The "typical patient" vignette that was the basis for valuing 22630 at the most recent Relative Value Scale Update Committee meeting involves a middleaged man with prior discectomy and posterolateral fusion who has pseudoarthrosis, intractable back pain, and minimal signs of nerve root dysfunction. The surgical work includes previous operative site exposure to the facets with removal of scar tissue; extension of the prior laminectomy as well as medial facetectomy; nerve root mobilization from surrounding tissues, including scar tissue; removal of cartilaginous endplates; and insertion of graft material. This procedure is performed bilaterally in sequence. Graft harvest and spinal instrumentation are considered possible separate additional procedures. Based upon the surgical work involved, a significant portion of laminar, facet, and disc removal are considered components of PLIF.

However, the typical patient does not have signs of nerve root dysfunction. If symptomatic nerve compression is present and treated, how does one categorize the surgical work? Sometimes, the tissue removal needed to perform the PLIF safely also decompresses the spinal canal and lateral recesses. For example, the bilateral threaded cage or bone dowel technique necessitates complete or near complete facetectomy with significant mobilization of the the cal sac and nerve roots, leaving no additional bone or other tissue to remove for decompression. The difficulty in categorizing this work lies in the variety of ways that interbody fusions are currently performed. For example, a unilateral transfacet approach can be used for a posterior interbody technique. While this technique does not require any tissue removal on the contralateral side, it also reflects a reduced service from the PLIF procedure, which was valued as a bilateral approach. It obviously is difficult to summarize every clinical variation in a single CPT code. Since a nearly total discectomy is necessary for preparing the interspace for arthrodesis, one can infer that posterior lumbar discectomy 63030 and re-exploration discectomy 63042 would be included in PLIF 22630 under nearly all circumstances. Similarly, medial facetectomy (63012 and 63047) and laminectomy (63005 and 63017) to expose and mobilize the traversing nerve root (and perhaps the exiting nerve root) also typically would be included in the work required to perform a PLIF. These exposure and disc space preparation activities incidentally and concurrently result in decompression of the spinal canal and nerve roots.

Despite the typical inclusion of these decompressive procedures in PLIF, there may be clinical circumstances in which symptomatic compression exists lateral to the exposure needed to perform the PLIF. For example, an extraforaminal compression of the exiting nerve root would require exposure and tissue removal solely for the purpose of decompression. Since there are circumstances that require additional decompression beyond what is already required to perform a PLIF, the NCCI system allows for use of bundled decompression codes by applying modifier -59 to demonstrate the distinct surgical site in which the decompression is performed.

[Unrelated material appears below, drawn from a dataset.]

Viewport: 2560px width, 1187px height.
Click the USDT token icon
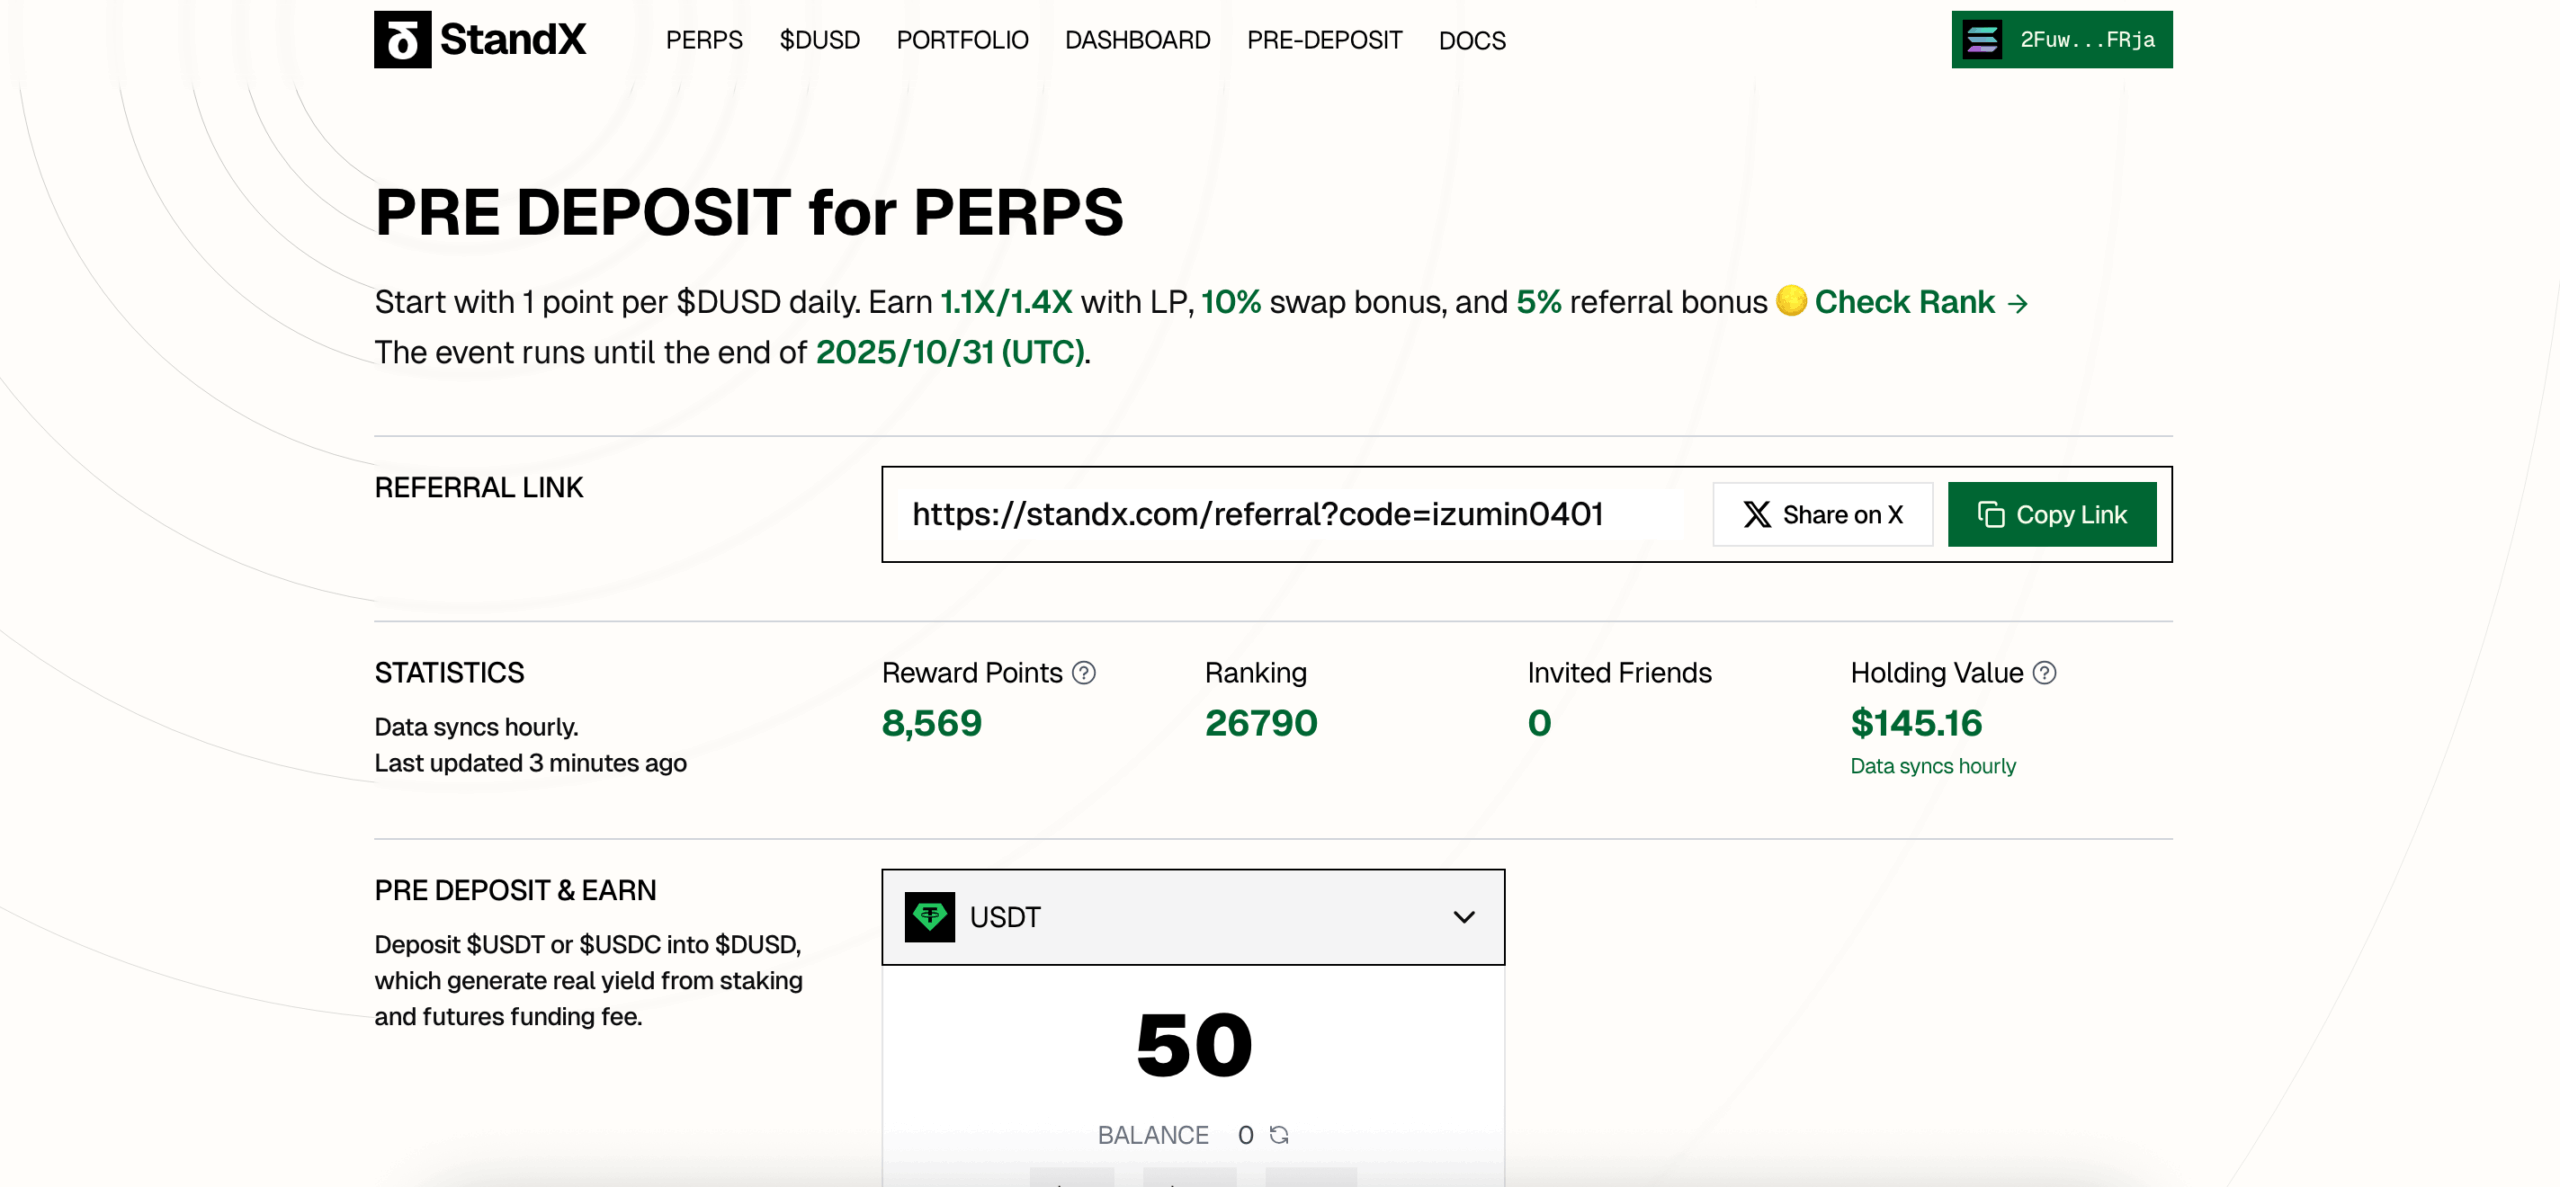point(929,917)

The coding combinations for decompression and PLIF have been the source of confusion and numerous questions over the past decade. Revision of the single CPT description of PLIF to reflect the variety of techniques and technological advances that have evolved to perform this procedure has been considered. However, the evolution of CPT and the valuation of procedures by the Relative Value Scale Update Committee are lengthy and unpredictable processes that are unlikely to simplify this area of coding confusion in the near future.

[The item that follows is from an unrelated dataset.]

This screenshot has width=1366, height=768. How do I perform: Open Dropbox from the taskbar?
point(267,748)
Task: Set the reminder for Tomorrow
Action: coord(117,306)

Gregory J. Przybylski, MD, chair of the AANS/CNS Coding and Reimbursement Committee, represents the AANS on the American Medical Association's Relative Value Scale Update Committee. He instructs coding courses for the AANS and for the North American Spine Society. He is a member of the Practicing Physicians Advisory Council to the Centers for Medicare and Medicaid Services, and he is a consultant to United HealthCare and Humana Inc.